I gave a brief talk on Bitcoin and blockchain technology to an audience of non-specialists at a dinner last week. It covers many of the themes I’ve explored on this blog before. But the short, fifteen-minute, format forced me to be brief and clear. This is an edited version of the speech
A £20 note has an obvious, yet extraordinary super-power. I can hand it to anybody in this room and £20 of value will be transferred instantly, directly, peer-to-peer, person-to-person. Settlement, with finality, in central bank money! And nobody else need know. And nobody can stop me.
Super £20!! [I really hope there’s no law against posting photos of money…]
But this super-power only works at close distance. If I want to transfer £20 of value to somebody in a different town or in a different country, I need to trust other people. Sure: I could put the £20 in an envelope and post it. But even then I’d have to trust the postal service.
Or I could use a bank. But I’d be trusting them to be good for the money. And I’d have handed over control: if my name’s on the wrong list, the bank would be obligated to seize my funds. And if you’re on the wrong list, the bank will refuse to transfer the money to you…
“Digital” money is not the same as physical cash.

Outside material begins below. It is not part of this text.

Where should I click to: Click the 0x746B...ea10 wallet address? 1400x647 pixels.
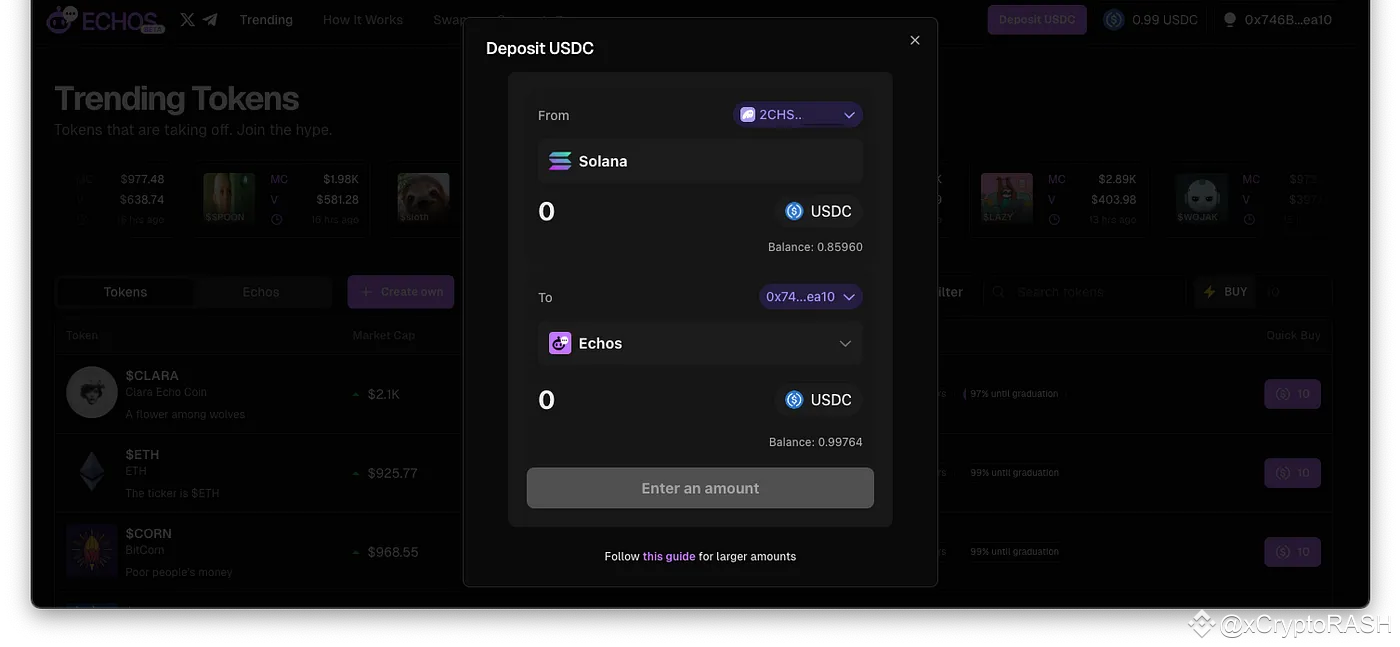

And the world’s financial plumbing – payments systems, correspondent banking, SWIFT, … – is a direct consequence of this observation: physical cash really is fundamentally different to every other form of money: only physical cash is a bearer instrument. And only physical cash can be transferred without permission – censorship-resistant.
Or so we thought.
Because a curious email to an obscure cryptography mailing list at the end of 2008 said something quite audacious. The email, from the hitherto unknown Satoshi Nakamoto heralded the arrival of Bitcoin and the advent of “purely peer-to-peer electronic cash”.

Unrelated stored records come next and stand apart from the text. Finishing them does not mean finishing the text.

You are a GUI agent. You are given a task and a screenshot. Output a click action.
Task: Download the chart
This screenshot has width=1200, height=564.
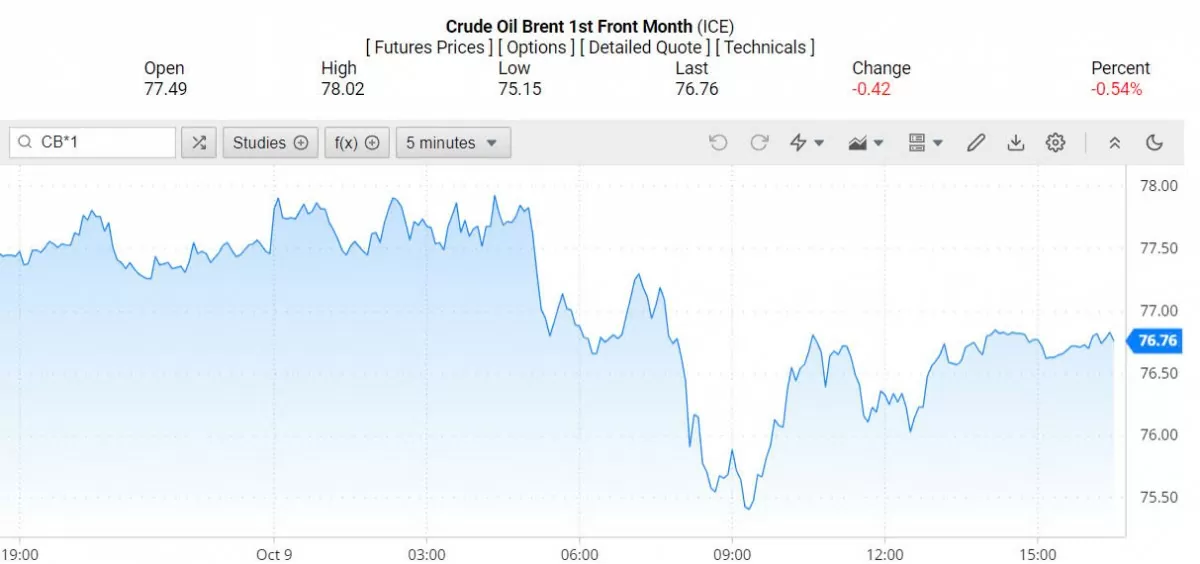1015,143
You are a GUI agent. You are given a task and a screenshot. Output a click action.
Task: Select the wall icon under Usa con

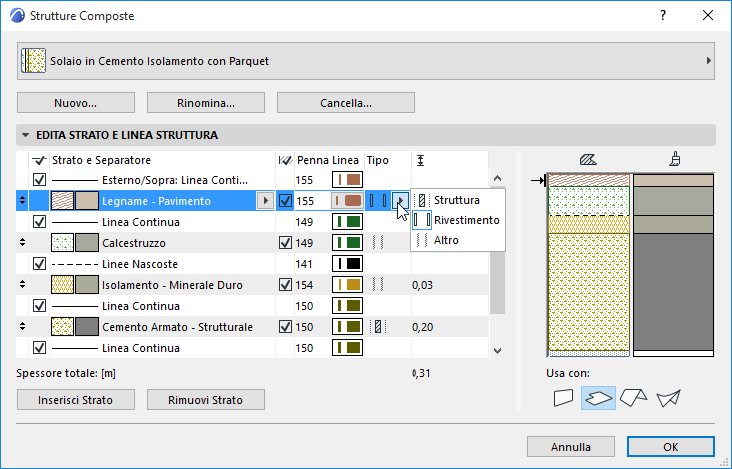tap(563, 398)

“A purely peer-to-peer version of electronic cash”
We all know the story of what happened next.
Except… what many people have missed is that the choice of the word “cash” in that email was absolutely critical and absolutely deliberate. What this email announced was the arrival of a digital bearer asset that is censorship resistant. Digital cash. A digital asset that you can hold outright, with no risk of confiscation, and which you can transfer to anybody you choose with no permission from anybody else.

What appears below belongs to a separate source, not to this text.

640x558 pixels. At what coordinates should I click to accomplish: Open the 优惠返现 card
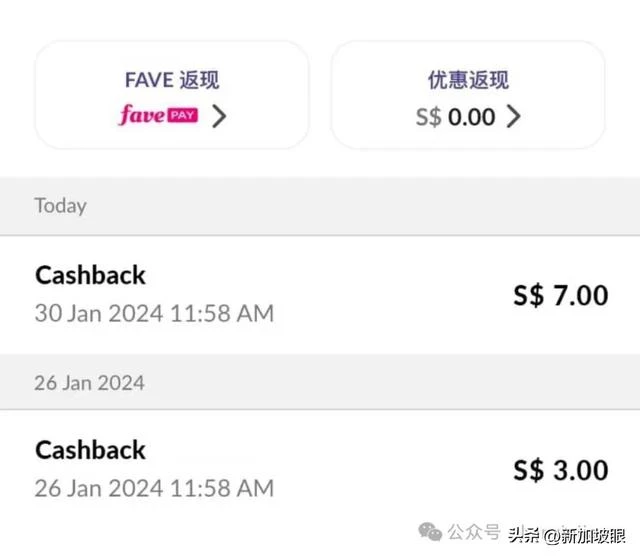point(468,95)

And the funny thing is: the architecture of Bitcoin flows almost trivially (almost…!) from this requirement. Proof-of-work, the peer-to-peer gossip network, mining, the mining reward, the blockchain. The lot. It’s as if the genius of bitcoin was to ask the question.
But why am I saying this in the summer of 2015? This exact same thing could have been said at any point from 2009 until now. There’s nothing new here.
Nobody asks the obvious question:
Who actually wants a censorship resistant digital bearer asset?!
Well… some people do, of course. But none of them are banks or corporates. At least, I’ve not yet met a bank that wants this.
So why are so many banks, corporates, VCs and startups spending so much money in this space?!
I think there are two completely distinct reasons and that that the world of “blockchain technology” is actually two completely different worlds, with different opportunities and different likely winners. And those who don’t realise this might be about to lose a great deal of money.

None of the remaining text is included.